Diagnosing service requester runtime errors

Read this section if you are having problems sending web service requests from your service requester application, or you are receiving SOAP fault messages from the web service provider.

About this task

Problems that occur can be due to errors in individual web services or issues at the transport level.

Procedure

  • If you are using the INVOKE SERVICE command in your application program, a RESP and RESP2 code are returned when there is a problem.
    1. Look up the meaning of the RESP and RESP2 codes for the INVOKE SERVICE command to give you an indication of what the problem might be.
    2. Check the CICS® system log to see if there are any messages that can help you determine the cause of the problem.
  • If you are unable to send a SOAP request message and the pipeline is returning a DFHERROR container, there was a problem when the pipeline tried to process the SOAP message.
    1. Look at the contents of the DFHERROR container.
      This should contain an error message and some data describing the problem that occurred.
    2. Have you introduced any new message handlers or header processing programs in the pipeline?
      If you have, try removing the new program and rerunning the web service to see if this solves the problem. If your message handler is trying to perform some processing using a container that isn't present in the pipeline, or is trying to update a container that is read-only, the pipeline stops processing and returns an error in the DFHERROR container. Header processing programs can only update a limited set of containers in the pipeline. See The header processing program interface for details.
    3. If the web service requester application is not using the INVOKE SERVICE command to send a web service request, check that it has created all of the necessary control containers and that they are the correct datatype. In particular, check that the DFHREQUEST container has a datatype of CHAR rather than BIT.
    4. If the web service requester application is using the INVOKE SERVICE command and a RESP value of INVREQ and a RESP2 code of 14 is returned, this indicates that there has been a data conversion error.
    5. Check that the XML in your SOAP message has not been invalidated by a custom message handler during pipeline processing.
      CICS does not perform any validation on outbound messages in the pipeline.
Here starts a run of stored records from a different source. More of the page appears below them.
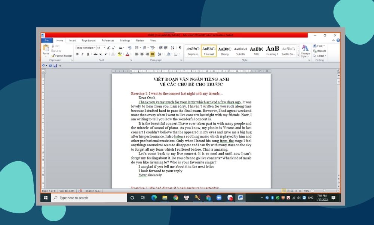This screenshot has width=374, height=225.
Task: Open Change Styles options
Action: (305, 50)
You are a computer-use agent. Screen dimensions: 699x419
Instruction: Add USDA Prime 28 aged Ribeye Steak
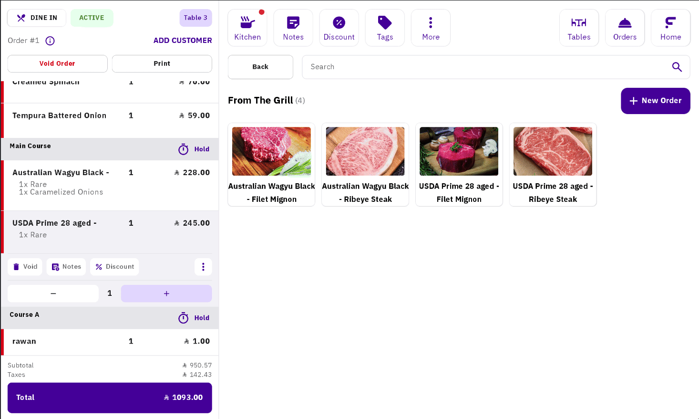[x=552, y=165]
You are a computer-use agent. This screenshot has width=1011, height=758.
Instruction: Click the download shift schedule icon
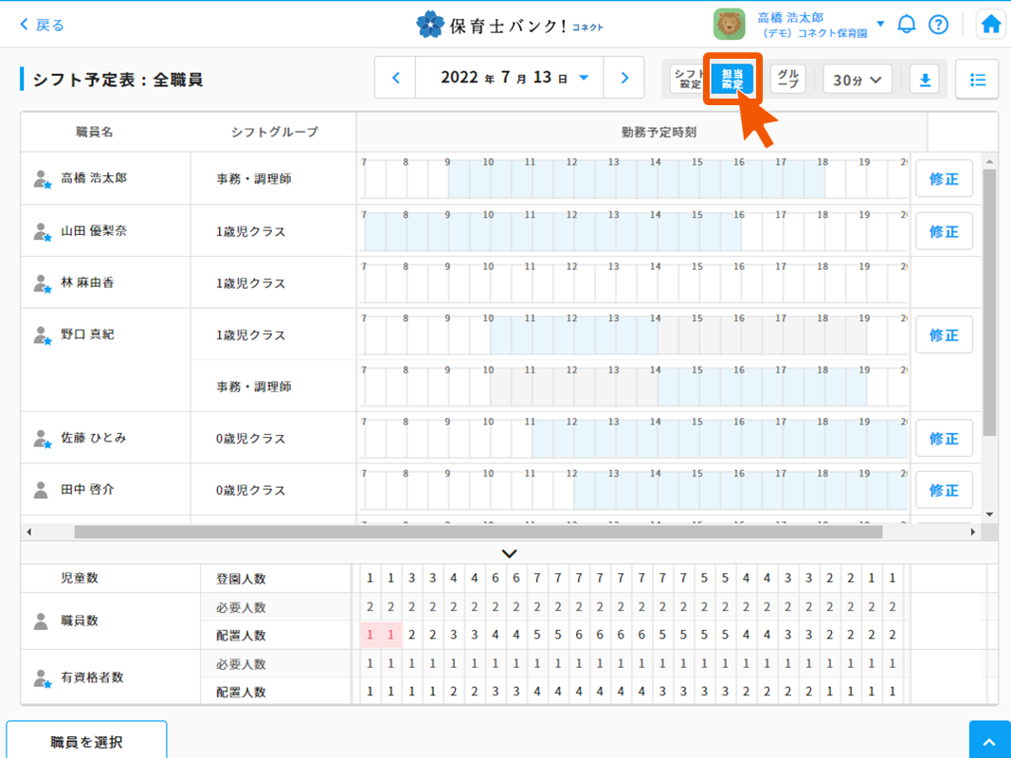coord(925,81)
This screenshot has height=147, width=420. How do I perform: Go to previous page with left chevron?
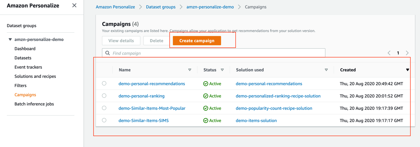click(x=389, y=53)
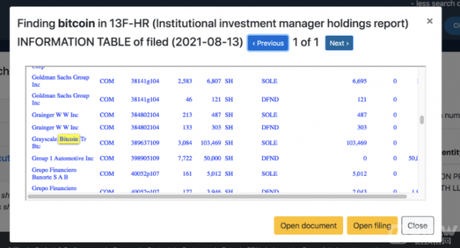Click the highlighted Bitcoin keyword
Image resolution: width=460 pixels, height=248 pixels.
(x=68, y=139)
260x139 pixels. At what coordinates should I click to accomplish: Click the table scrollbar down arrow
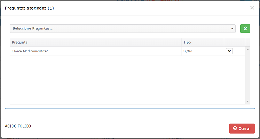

If your application uses the INVOKE SERVICE command, the XML is generated by CICS and is well formed when the body of the SOAP message is placed in the DFHREQUEST container. However, if you have any additional message handlers that change the contents of the SOAP message, this is not validated in the pipeline.
  • If you are able to send a SOAP message, but are getting a time out or transport error, this is usually returned as a SOAP fault. If your program is using the INVOKE SERVICE command, CICS returns a RESP value of TIMEDOUT and RESP2 code of 2 for a timeout error, and a RESP value of INVREQ and RESP2 code of 17 for a transport error.
    1. Check that the network end point is present.
    2. Ensure that the RESPWAIT attribute on the PIPELINE resource is correctly configured to meet your application's requirements.
      The RESPWAIT attribute defines how long CICS waits for a reply from the web service provider before returning to the application. If no value is specified, CICS uses the defaults of 10 seconds for HTTP and 60 seconds for WebSphere® MQ. However, CICS also has a time out in the dispatcher for each transaction, and if this is less than the default of the protocol that is being used, CICS uses the dispatcher time out instead.
  • If you are able to send a SOAP message, but are getting a SOAP fault response back from the web service provider that you didn't expect, look at the contents of the DFHWS-BODY container for details of the SOAP fault.
    1. If you sent a complete SOAP envelope in DFHREQUEST using the DFHPIRT interface, ensure that the outbound message doesn't contain duplicate SOAP headers.
      This can occur when the requester pipeline uses a SOAP 1.1 or SOAP 1.2 message handler. The SOAP message handlers add SOAP headers, even if they are already specified in the SOAP envelope by the service requester application. In this scenario, you can either:
    • Remove the SOAP 1.1 or SOAP 1.2 message handler from the pipeline. This will affect any other service requester applications that use this pipeline.
    • Remove the SOAP headers from the SOAP envelope that the application puts in DFHREQUEST. CICS adds the necessary SOAP headers for you. If you want to perform additional processing on the headers, you can use the header processing program interface.
    • Use a WEB SEND command instead in your application and opt out of the web services support.
  • If you think the problem is related to sending or receiving MTOM messages, see Diagnosing MTOM/XOP errors.